SOURCE MATERIAL:

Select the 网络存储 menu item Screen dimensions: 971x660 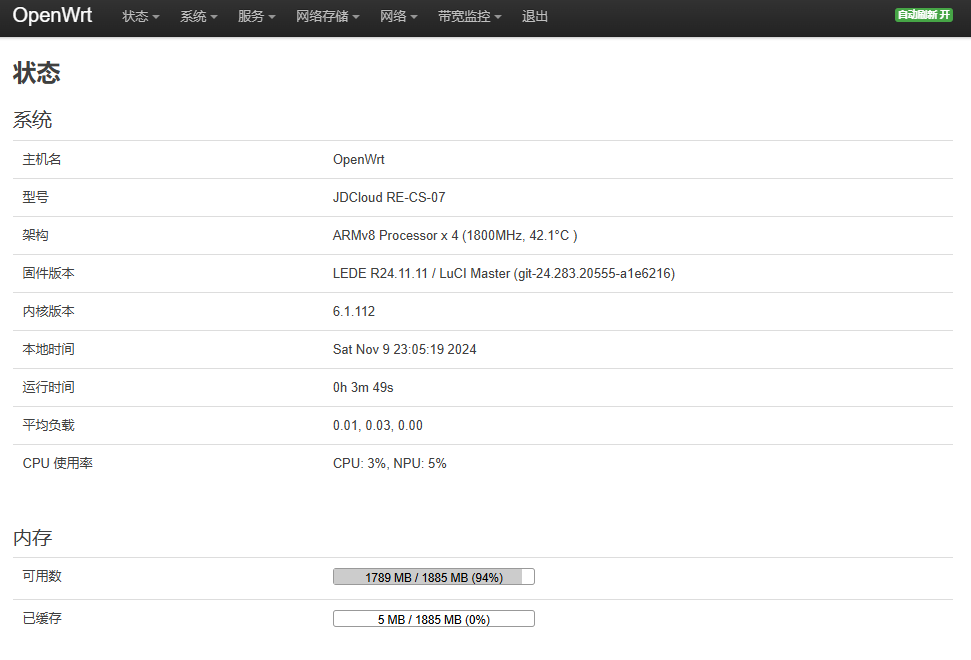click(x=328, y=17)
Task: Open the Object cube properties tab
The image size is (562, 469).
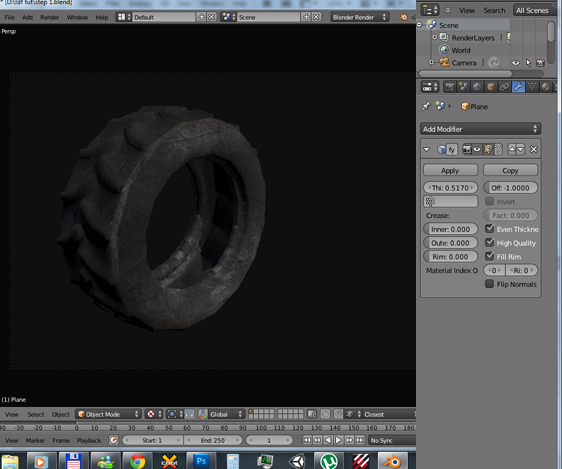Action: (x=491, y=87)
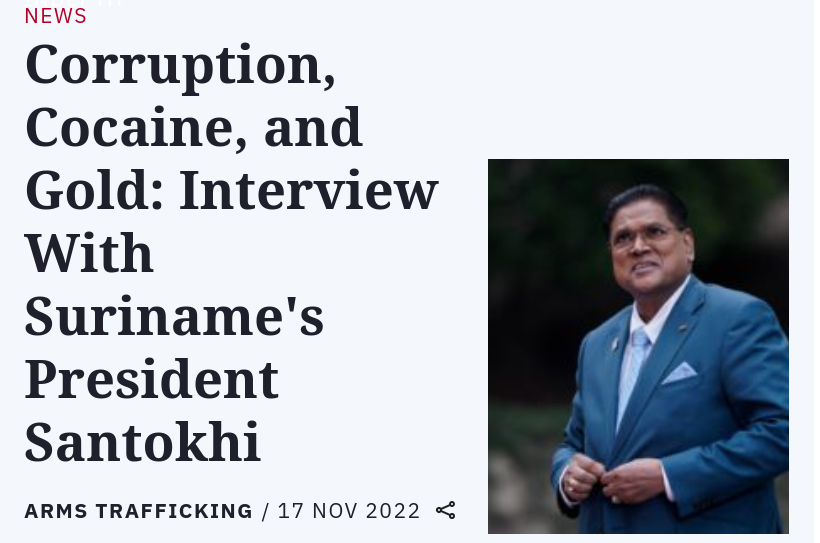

* * *

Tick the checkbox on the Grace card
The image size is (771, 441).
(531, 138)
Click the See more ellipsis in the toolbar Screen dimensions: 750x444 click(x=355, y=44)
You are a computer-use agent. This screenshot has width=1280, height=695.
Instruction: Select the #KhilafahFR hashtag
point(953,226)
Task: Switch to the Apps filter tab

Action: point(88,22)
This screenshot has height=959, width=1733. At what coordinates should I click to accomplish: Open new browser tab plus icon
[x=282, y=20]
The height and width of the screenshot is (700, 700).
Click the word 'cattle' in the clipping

TASK TO COMPLETE:
In the listing above, transcribe exactly everything from the line containing "The height and" down to the line containing "Click the word 'cattle' in the clipping", including both and nothing more.

RESPONSE TO THIS EXERCISE:
The height and width of the screenshot is (700, 700).
Click the word 'cattle' in the clipping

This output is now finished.